太田述正コラム#10222005.12.29

<キリスト教と私(その3)>

 このようにカトリック教会は自己革新努力を行っている(注6)わけですが、プロテスタントの方に目を転じると、原理主義勢力が力を増してきており(コラムが多いので挙げない)、心配されます。

 (注6)とはいえカトリック教会が依然として、1.妊娠中絶に全面的に反対しているのみならず、2.避妊薬はもとよりコンドームの使用にすら反対したり、3.神父の結婚を認めなかったり、4.女性の神父就任を認めなかったり、更には5.新たな奇跡の認定をしたり、していることは問題だ(コラム#686)。3.以外については、発展途上国を中心とする人口の爆発的増大やエイズの蔓延を食い止め、女性の地位向上を図り、更には科学的精神の普及と迷信の除去を図るためにも、可及的速やかな是正が望まれる。

3 独善的な歴史認識

 (1)問題意識

 もう一つ、これはキリスト教の問題というよりは、キリスト教徒の問題ですが、一部のキリスト教徒に見られる、キリスト教の優越性を前提とした独善的な歴史認識には困ったものです。

(2)キリスト教と科学

20世紀を代表する哲学者の一人である英国のホワイトヘッド(Alfred North Whitehead1861?1947年)は、1925年に、キリスト教は欧米の科学の発展に寄与したとし、「エホバの個人的エネルギーとギリシャの哲学者の理性とがあいまって構築された」キリスト教の神概念が、理性的志向と探求的精神を促した、と主張しました。

しかし、ホワイトヘッド自身が示唆しているように、西欧の理性的思考の淵源はギリシャ哲学にあるのであって、キリスト教が理性的であるとすれば、それはギリシャ哲学の影響を受けたからにほかなりません。

また、キリスト教が理性的であると言うのなら、同じ一神教であってかつキリスト教の生みの親であるユダヤ教は、議論と思索を重視するという意味で、キリスト教以上に理性的な宗教であると言えますが、ユダヤ教が成立したのはギリシャ哲学の出現よりも前ですから、ユダヤ教の理性は、キリスト教と違って、本来的なものです。

ところが、この本来的に理性的なユダヤ教は、(それだけでは)ユダヤ人に科学をもたらすことはできませんでした。

他方、インド文明や支那文明は一神教的文明ではありませんが、それでもインド文明は数学・科学・理性的哲学を生み、支那文明は紙・火薬・羅針盤等の科学的大発明を生んでいます。

つまり、理性や科学はキリスト教の専売特許ではないことは明らかであり、むしろキリスト教は、ガリレオの異端審問に象徴されているように、理性や科学の発展を阻害した側面の方が強い、と言うべきでしょう。

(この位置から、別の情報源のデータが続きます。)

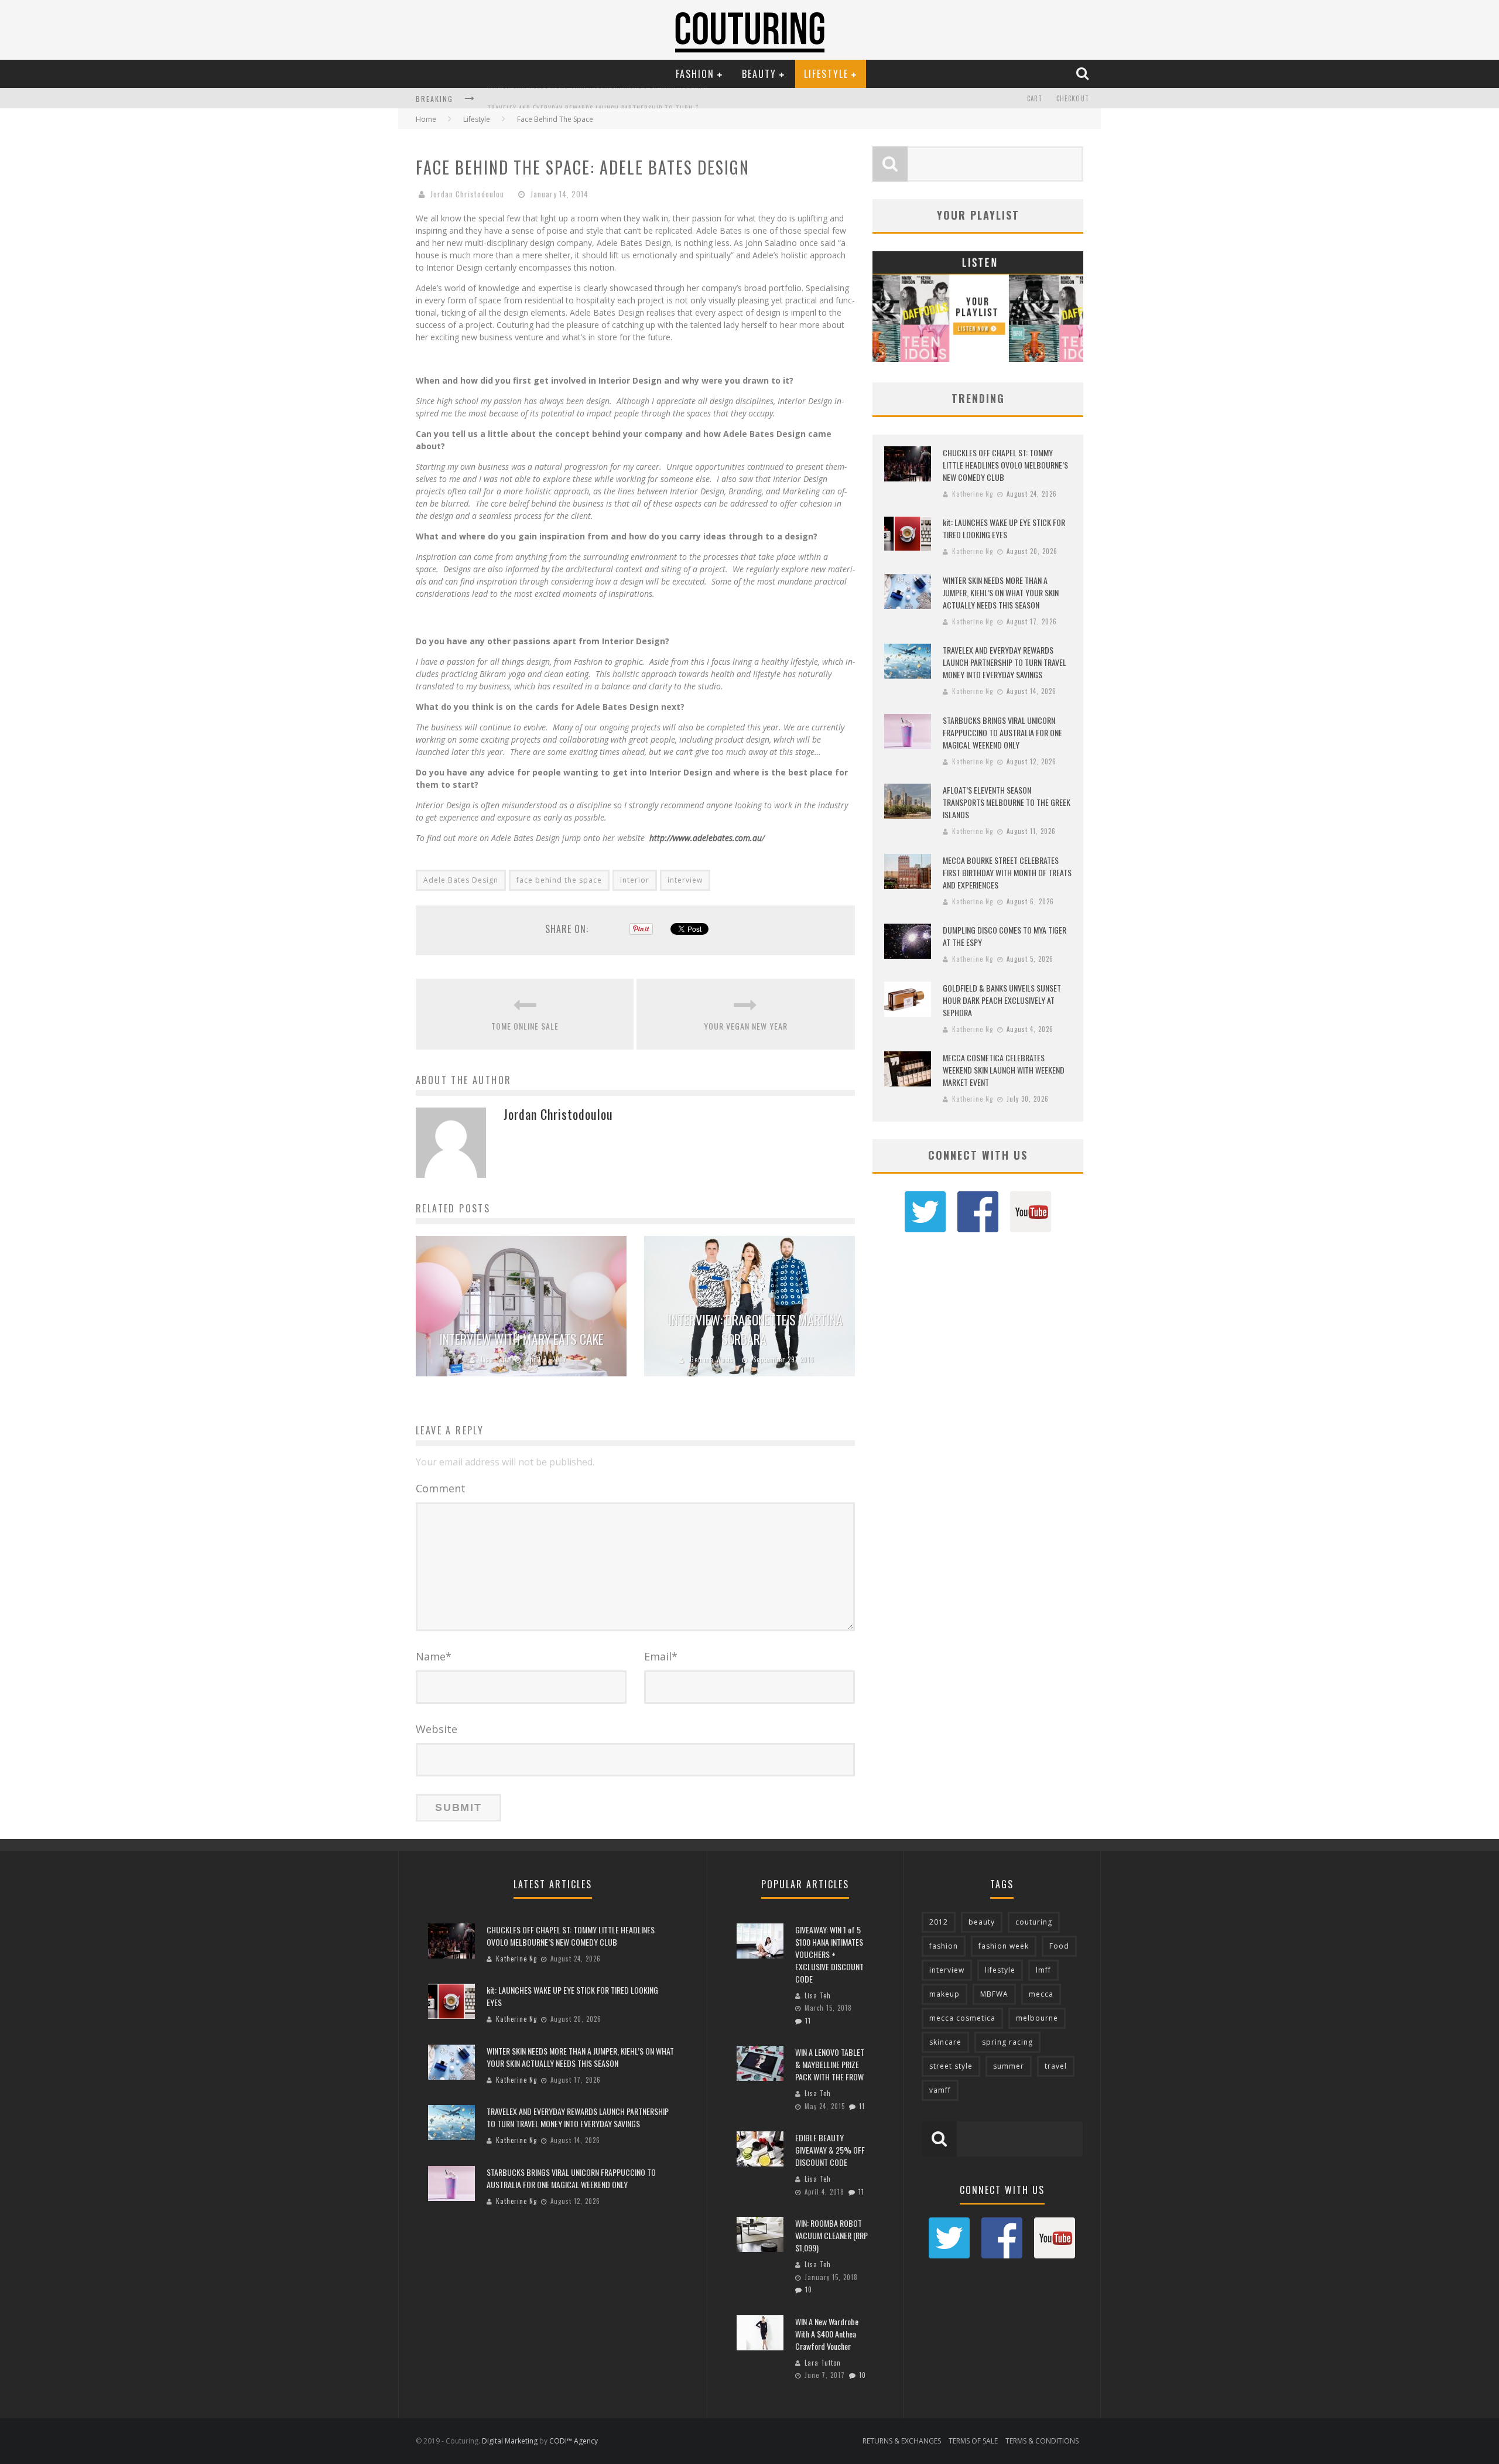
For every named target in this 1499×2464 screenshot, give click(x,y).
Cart (1034, 98)
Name (433, 1656)
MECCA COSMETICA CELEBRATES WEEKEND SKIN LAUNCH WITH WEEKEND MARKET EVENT (1004, 1069)
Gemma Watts (712, 1359)
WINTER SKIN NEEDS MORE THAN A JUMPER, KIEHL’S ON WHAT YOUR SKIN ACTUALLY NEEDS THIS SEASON (1001, 592)
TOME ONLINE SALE (525, 1026)
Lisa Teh (494, 1359)
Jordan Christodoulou (467, 194)
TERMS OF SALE (973, 2441)
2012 (938, 1922)
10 (808, 2289)
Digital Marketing (510, 2441)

(以上、http://www.nytimes.com/2005/12/25/books/review/25meacham.html?pagewanted=print前掲による。)

ホワイトヘッドは、論理学ないし数学の基礎理論の研究から学者としてスタートした人物(http://plato.stanford.edu/entries/whitehead/1228日アクセス)であり、遺憾ながら歴史の素養が欠如しており、そのために誤った結論を導き出してしまったのでしょう。

(3)キリスト教と資本主義

20世紀を代表する社会学者である、ドイツのマックス・ヴェーバー(Max Weber1964?1920)は、その著書「プロテスタンティズムの倫理と資本主義の『精神』(Die protestantische Ethik und der ‘Geist’ des Kapitalismus1904?1905)において、プロテスタンティズムは、世界の数多ある宗教・宗派の中でただ一つ、富の蓄積と消費の抑制とを同時に促したのであって、このことが欧米において資本主義をもたらした、と指摘しました。

このヴェーバーの説は、同じドイツの経済史家ゾンバルト(Werner Sombart1863?1941年)による、消費の抑制ではなく、奢侈こそが資本主義を生んだ、という的はずれの批判(注7)には耐えたものの、ベルギーの著名な歴史家のアンリ・ピレンヌ(Henri Pirenne1862?1935年)や、フランスの著名な歴史家のブローデル(Fernand Braudel1902?85年)等による、実証的歴史研究を踏まえた厳しい批判の結果、現在では旗色が悪くなっています。

(注7)ゾンバルトのこの説が的はずれであるゆえんは、人類史上、古代ローマや支那の宋等、豊かで奢侈に溺れた社会には事欠かないが、いずれも資本主義的離陸に失敗しているからだ。だから、欧米社会が人類史上初めて資本主義的離陸に成功したことについては、奢侈だけでは説明がつかない。そこでゾンバルトは、資本主義の成立には、奢侈の他、ユダヤ人の存在と戦争状態の継続が必要だと主張した(ソンバルト「恋愛と贅沢と資本主義」(講談社学術文庫。原著は1922年。ただし、初版は1912年)6?7頁)。しかし、依然説得力は乏しい。

すなわち、ピレンヌは、資本主義のあらゆる本質的要素・・個人主義・企業・与信・投機、等々・・は12世紀以降のイタリアの都市共和国・・ヴェニス・ジェノア・フィレンツェ・・において見出すことができると指摘しましたし、ブローデルは、ずっと後になってから西欧の北方地域(プロテスタント地域)が西欧の地中海地域に代わって資本主義の中心となったが、北方地域において、資本主義に係る技術や経営手法に関し、新たに創造されたものは皆無であるとヴェーバーを批判したのです。